*Your instructions*
Start to finish, copy the data exactly.

Source data
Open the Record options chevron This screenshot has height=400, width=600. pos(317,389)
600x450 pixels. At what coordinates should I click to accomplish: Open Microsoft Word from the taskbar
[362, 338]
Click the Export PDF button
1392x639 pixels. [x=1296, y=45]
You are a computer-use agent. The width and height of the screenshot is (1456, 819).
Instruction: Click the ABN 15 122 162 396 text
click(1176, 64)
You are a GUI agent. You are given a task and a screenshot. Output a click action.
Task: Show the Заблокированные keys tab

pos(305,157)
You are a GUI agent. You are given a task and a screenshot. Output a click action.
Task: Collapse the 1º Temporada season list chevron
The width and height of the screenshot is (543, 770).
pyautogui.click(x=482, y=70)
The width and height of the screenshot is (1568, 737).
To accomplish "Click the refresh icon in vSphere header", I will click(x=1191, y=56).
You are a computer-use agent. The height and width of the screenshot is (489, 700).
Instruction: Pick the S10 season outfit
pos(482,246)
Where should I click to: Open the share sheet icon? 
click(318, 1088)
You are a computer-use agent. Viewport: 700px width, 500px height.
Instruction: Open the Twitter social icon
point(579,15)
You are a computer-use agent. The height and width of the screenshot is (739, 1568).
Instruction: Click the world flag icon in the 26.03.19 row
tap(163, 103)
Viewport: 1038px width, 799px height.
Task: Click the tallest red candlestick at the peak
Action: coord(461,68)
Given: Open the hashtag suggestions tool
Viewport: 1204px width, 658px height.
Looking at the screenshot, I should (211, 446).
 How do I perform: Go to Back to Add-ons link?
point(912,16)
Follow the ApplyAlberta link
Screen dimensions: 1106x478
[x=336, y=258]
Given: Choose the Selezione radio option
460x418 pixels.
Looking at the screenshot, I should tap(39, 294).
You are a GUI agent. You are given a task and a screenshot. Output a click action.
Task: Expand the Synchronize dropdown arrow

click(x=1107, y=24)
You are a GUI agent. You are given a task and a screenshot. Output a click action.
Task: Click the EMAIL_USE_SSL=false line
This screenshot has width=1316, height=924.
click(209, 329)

*Exercise response*
Open the Record options chevron This screenshot has height=400, width=600. pos(317,389)
600x450 pixels. At what coordinates should I click to accomplish: Open Microsoft Word from the taskbar
[362, 338]
Click the Export PDF button
1392x639 pixels. [x=1296, y=45]
You are a computer-use agent. The width and height of the screenshot is (1456, 819).
Instruction: Click the ABN 15 122 162 396 text
click(1176, 64)
You are a GUI agent. You are given a task and a screenshot. Output a click action.
Task: Show the Заблокированные keys tab

pos(305,157)
You are a GUI agent. You are given a task and a screenshot. Output a click action.
Task: Collapse the 1º Temporada season list chevron
The width and height of the screenshot is (543, 770).
pyautogui.click(x=482, y=70)
The width and height of the screenshot is (1568, 737).
To accomplish "Click the refresh icon in vSphere header", I will click(x=1191, y=56).
You are a computer-use agent. The height and width of the screenshot is (489, 700).
Instruction: Pick the S10 season outfit
pos(482,246)
Where should I click to: Open the share sheet icon? 
click(318, 1088)
You are a computer-use agent. Viewport: 700px width, 500px height.
Instruction: Open the Twitter social icon
point(579,15)
You are a computer-use agent. The height and width of the screenshot is (739, 1568).
Instruction: Click the world flag icon in the 26.03.19 row
tap(163, 103)
Viewport: 1038px width, 799px height.
Task: Click the tallest red candlestick at the peak
Action: coord(461,68)
Given: Open the hashtag suggestions tool
Viewport: 1204px width, 658px height.
Looking at the screenshot, I should (211, 446).
 How do I perform: Go to Back to Add-ons link?
point(912,16)
Follow the ApplyAlberta link
Screen dimensions: 1106x478
[x=336, y=258]
Given: Choose the Selezione radio option
460x418 pixels.
Looking at the screenshot, I should tap(39, 294).
You are a GUI agent. You are given a task and a screenshot. Output a click action.
Task: Expand the Synchronize dropdown arrow

click(x=1107, y=24)
You are a GUI agent. You are given a task and a screenshot. Output a click action.
Task: Click the EMAIL_USE_SSL=false line
This screenshot has width=1316, height=924.
click(209, 329)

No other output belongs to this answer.